Look through the listing below and say how many lines contain the word "Task". Nothing else belongs in the reply.

....................

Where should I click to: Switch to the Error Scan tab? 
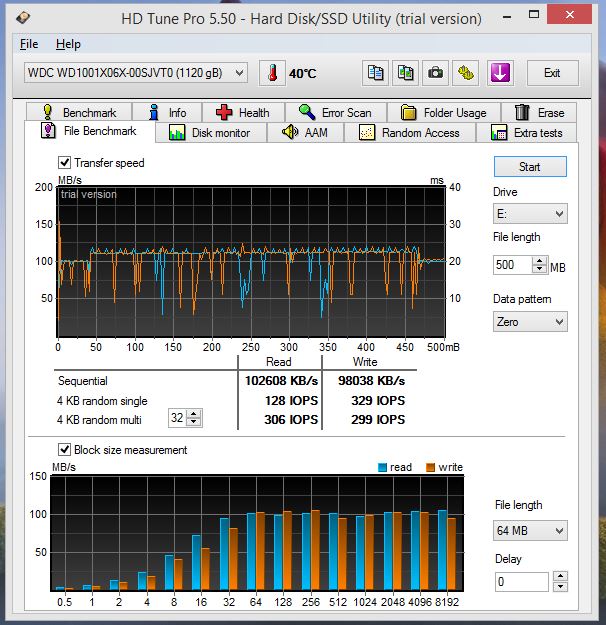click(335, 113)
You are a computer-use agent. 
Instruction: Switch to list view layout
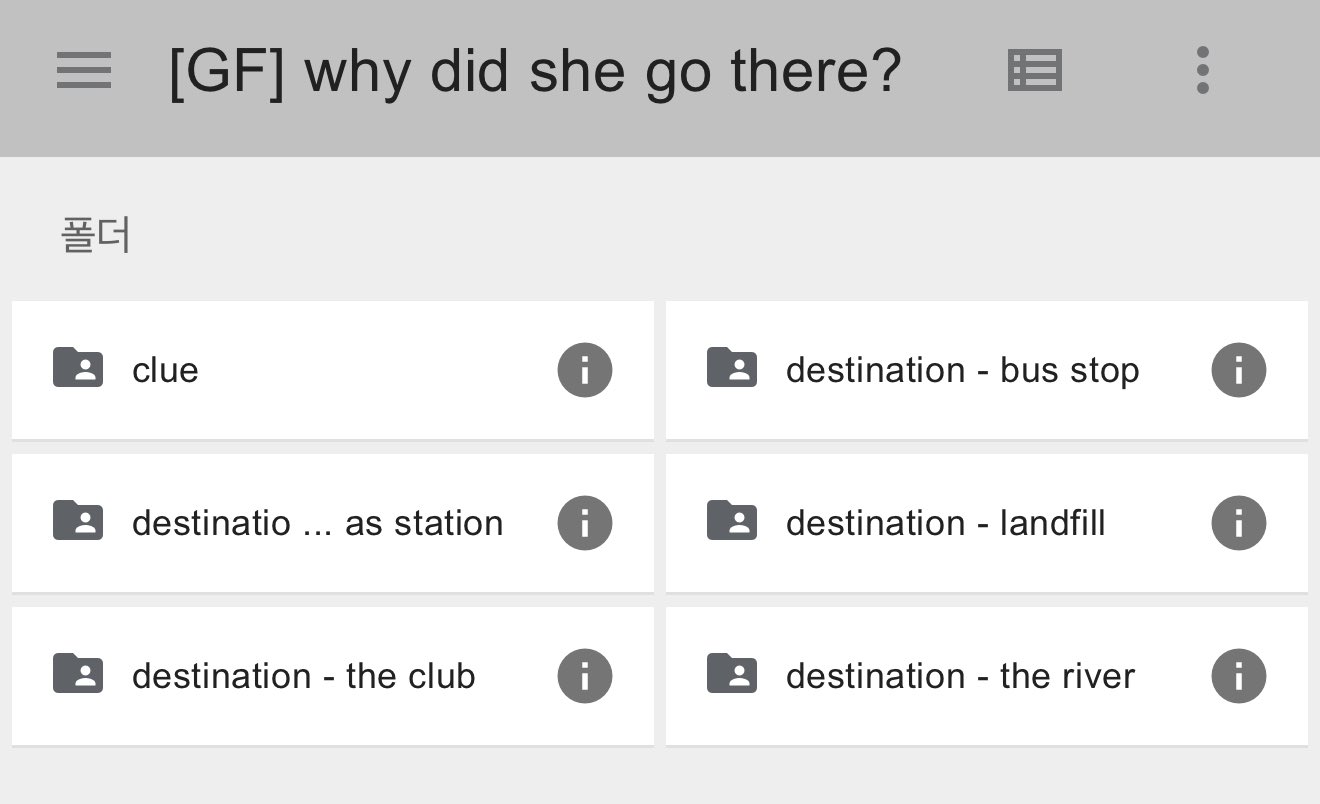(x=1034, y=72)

....................

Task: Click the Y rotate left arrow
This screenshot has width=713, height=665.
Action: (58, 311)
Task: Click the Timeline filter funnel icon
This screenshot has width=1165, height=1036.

....................

▶ _Answer to the exercise_:
2